## SHORT PROBLEM
Rewrite every row below, replacing "Screen dimensions" with "Display size" and leaving everything else unchanged.

* BEGIN SUPPLIED DATA *

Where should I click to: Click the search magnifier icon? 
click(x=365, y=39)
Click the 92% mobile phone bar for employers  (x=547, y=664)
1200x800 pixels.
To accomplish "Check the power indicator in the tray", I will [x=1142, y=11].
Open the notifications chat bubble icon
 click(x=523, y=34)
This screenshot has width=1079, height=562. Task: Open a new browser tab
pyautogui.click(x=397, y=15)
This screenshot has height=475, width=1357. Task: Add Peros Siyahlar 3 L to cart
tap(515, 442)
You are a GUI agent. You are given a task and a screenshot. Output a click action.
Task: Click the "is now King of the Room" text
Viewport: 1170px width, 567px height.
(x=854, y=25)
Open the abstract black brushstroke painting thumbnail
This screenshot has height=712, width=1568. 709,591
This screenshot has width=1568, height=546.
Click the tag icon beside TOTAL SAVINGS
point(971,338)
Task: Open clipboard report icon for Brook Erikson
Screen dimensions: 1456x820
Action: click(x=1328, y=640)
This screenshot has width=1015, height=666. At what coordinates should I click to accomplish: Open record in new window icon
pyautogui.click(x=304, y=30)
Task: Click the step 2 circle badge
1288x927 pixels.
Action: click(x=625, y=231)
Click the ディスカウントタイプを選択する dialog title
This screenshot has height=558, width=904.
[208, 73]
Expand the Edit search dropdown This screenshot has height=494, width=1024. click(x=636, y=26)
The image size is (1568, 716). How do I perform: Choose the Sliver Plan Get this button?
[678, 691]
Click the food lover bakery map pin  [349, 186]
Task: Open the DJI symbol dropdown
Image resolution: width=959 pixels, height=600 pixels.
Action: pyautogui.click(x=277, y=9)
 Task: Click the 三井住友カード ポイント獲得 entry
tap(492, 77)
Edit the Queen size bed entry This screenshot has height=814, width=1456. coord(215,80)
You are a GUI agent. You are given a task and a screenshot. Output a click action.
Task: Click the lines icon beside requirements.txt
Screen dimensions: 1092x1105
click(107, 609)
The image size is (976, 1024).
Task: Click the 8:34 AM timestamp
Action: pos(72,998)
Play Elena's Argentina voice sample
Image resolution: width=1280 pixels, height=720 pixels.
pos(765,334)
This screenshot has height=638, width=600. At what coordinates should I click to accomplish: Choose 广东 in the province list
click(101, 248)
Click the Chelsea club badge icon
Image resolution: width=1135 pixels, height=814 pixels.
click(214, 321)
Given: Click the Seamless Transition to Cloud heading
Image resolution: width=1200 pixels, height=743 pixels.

* END SUPPLIED DATA *

## PROBLEM SOLUTION
Where should I click to: Click the search magnifier icon? 
click(x=365, y=39)
Click the 92% mobile phone bar for employers  (x=547, y=664)
1200x800 pixels.
To accomplish "Check the power indicator in the tray", I will [x=1142, y=11].
Open the notifications chat bubble icon
 click(x=523, y=34)
This screenshot has width=1079, height=562. Task: Open a new browser tab
pyautogui.click(x=397, y=15)
This screenshot has height=475, width=1357. Task: Add Peros Siyahlar 3 L to cart
tap(515, 442)
You are a GUI agent. You are given a task and a screenshot. Output a click action.
Task: Click the "is now King of the Room" text
Viewport: 1170px width, 567px height.
(x=854, y=25)
Open the abstract black brushstroke painting thumbnail
This screenshot has height=712, width=1568. 709,591
This screenshot has width=1568, height=546.
Click the tag icon beside TOTAL SAVINGS
point(971,338)
Task: Open clipboard report icon for Brook Erikson
Display size: 1456x820
Action: click(x=1328, y=640)
This screenshot has width=1015, height=666. At what coordinates should I click to accomplish: Open record in new window icon
pyautogui.click(x=304, y=30)
Task: Click the step 2 circle badge
1288x927 pixels.
Action: click(x=625, y=231)
Click the ディスカウントタイプを選択する dialog title
This screenshot has height=558, width=904.
[208, 73]
Expand the Edit search dropdown This screenshot has height=494, width=1024. click(x=636, y=26)
The image size is (1568, 716). How do I perform: Choose the Sliver Plan Get this button?
[678, 691]
Click the food lover bakery map pin  [349, 186]
Task: Open the DJI symbol dropdown
Image resolution: width=959 pixels, height=600 pixels.
Action: pyautogui.click(x=277, y=9)
 Task: Click the 三井住友カード ポイント獲得 entry
tap(492, 77)
Edit the Queen size bed entry This screenshot has height=814, width=1456. coord(215,80)
You are a GUI agent. You are given a task and a screenshot. Output a click action.
Task: Click the lines icon beside requirements.txt
Display size: 1092x1105
click(107, 609)
The image size is (976, 1024).
Task: Click the 8:34 AM timestamp
Action: pos(72,998)
Play Elena's Argentina voice sample
Image resolution: width=1280 pixels, height=720 pixels.
pos(765,334)
This screenshot has height=638, width=600. At what coordinates should I click to accomplish: Choose 广东 in the province list
click(101, 248)
Click the Chelsea club badge icon
Image resolution: width=1135 pixels, height=814 pixels.
click(214, 321)
Given: Click the Seamless Transition to Cloud heading
Image resolution: width=1200 pixels, height=743 pixels.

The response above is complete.